** DIRECTIONS **
Lines in the listing below that contain the string "clock" are to be found and copied.

** SOURCE RECORDS **
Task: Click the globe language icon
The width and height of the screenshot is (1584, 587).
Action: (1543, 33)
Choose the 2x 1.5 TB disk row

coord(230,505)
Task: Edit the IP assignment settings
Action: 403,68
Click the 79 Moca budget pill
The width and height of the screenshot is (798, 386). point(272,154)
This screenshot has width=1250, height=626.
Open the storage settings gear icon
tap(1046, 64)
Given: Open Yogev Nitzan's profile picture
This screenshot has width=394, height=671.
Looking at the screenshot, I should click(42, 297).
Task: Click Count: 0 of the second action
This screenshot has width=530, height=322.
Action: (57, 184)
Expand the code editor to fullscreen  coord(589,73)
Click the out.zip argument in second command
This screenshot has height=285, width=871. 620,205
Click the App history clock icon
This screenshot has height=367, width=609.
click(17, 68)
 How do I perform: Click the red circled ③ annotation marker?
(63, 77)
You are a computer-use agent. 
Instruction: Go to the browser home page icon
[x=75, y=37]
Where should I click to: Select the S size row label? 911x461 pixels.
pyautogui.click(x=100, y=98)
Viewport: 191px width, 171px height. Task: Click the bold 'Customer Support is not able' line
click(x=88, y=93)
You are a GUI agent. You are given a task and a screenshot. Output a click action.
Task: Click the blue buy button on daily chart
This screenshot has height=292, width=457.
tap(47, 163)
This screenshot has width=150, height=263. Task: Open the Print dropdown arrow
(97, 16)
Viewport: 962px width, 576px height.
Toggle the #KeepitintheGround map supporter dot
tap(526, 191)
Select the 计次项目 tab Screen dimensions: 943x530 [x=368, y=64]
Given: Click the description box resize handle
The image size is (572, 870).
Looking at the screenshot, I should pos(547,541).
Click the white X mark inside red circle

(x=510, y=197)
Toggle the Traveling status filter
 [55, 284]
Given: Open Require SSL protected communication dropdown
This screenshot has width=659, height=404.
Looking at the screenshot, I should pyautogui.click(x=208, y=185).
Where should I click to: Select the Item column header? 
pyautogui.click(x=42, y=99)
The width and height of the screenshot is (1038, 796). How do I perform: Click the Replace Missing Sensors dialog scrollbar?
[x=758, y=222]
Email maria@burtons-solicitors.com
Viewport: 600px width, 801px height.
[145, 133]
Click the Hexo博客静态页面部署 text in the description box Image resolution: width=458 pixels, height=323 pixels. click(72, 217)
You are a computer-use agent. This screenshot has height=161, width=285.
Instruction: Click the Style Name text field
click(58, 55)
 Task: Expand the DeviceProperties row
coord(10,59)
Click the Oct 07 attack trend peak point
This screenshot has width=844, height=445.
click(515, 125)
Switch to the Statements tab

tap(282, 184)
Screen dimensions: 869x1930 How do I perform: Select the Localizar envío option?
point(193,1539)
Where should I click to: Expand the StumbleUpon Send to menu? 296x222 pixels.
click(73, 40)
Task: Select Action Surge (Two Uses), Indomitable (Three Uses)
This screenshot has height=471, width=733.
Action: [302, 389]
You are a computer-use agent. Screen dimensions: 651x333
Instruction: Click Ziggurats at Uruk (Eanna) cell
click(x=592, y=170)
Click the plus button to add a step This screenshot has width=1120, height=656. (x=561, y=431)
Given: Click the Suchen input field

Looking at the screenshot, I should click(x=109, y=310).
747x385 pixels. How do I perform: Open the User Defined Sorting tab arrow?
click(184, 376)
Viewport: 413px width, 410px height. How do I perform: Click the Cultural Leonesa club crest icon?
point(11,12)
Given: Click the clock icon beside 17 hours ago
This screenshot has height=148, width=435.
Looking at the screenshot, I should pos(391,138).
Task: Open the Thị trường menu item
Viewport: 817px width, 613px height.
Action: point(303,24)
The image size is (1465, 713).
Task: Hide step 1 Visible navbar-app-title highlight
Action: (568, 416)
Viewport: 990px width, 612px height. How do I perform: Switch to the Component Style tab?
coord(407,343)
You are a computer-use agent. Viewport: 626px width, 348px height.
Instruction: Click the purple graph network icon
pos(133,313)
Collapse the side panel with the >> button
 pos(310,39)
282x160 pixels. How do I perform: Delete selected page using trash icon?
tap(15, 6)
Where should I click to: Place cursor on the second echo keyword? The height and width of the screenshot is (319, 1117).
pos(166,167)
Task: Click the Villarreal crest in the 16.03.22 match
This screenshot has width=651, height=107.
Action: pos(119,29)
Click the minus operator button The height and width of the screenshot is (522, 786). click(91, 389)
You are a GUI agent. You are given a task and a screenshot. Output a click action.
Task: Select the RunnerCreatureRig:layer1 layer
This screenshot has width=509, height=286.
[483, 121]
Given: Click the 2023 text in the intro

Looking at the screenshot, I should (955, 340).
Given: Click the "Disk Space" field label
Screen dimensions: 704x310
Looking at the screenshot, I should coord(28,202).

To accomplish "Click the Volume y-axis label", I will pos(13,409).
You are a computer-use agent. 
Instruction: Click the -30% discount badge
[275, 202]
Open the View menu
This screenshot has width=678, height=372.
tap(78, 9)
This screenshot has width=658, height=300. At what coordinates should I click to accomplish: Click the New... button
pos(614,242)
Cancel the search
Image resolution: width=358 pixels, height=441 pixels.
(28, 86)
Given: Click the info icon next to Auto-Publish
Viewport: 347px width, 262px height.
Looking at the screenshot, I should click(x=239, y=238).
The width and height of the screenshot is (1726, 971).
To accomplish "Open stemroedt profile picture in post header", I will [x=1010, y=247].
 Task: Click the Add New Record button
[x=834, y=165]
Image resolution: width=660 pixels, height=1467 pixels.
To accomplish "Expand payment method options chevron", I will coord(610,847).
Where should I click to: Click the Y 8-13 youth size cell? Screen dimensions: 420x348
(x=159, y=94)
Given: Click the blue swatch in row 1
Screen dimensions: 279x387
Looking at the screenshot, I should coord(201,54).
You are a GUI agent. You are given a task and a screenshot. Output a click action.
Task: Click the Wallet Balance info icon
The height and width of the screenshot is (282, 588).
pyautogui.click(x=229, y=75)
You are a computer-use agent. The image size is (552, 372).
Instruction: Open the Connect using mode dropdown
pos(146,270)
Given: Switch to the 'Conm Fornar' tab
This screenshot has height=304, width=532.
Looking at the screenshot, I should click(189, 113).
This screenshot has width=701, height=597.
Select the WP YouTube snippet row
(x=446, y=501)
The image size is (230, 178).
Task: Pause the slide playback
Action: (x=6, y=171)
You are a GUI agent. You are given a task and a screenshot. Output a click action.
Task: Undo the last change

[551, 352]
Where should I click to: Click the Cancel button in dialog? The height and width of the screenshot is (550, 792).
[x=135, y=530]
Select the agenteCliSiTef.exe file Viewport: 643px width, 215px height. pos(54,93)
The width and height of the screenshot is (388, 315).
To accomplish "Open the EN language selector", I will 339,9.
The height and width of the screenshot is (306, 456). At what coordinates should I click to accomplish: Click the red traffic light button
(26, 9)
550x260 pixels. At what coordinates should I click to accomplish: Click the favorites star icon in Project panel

** WRITTEN SOLUTION **
Click the App history clock icon
Given: Click the clock icon beside 17 hours ago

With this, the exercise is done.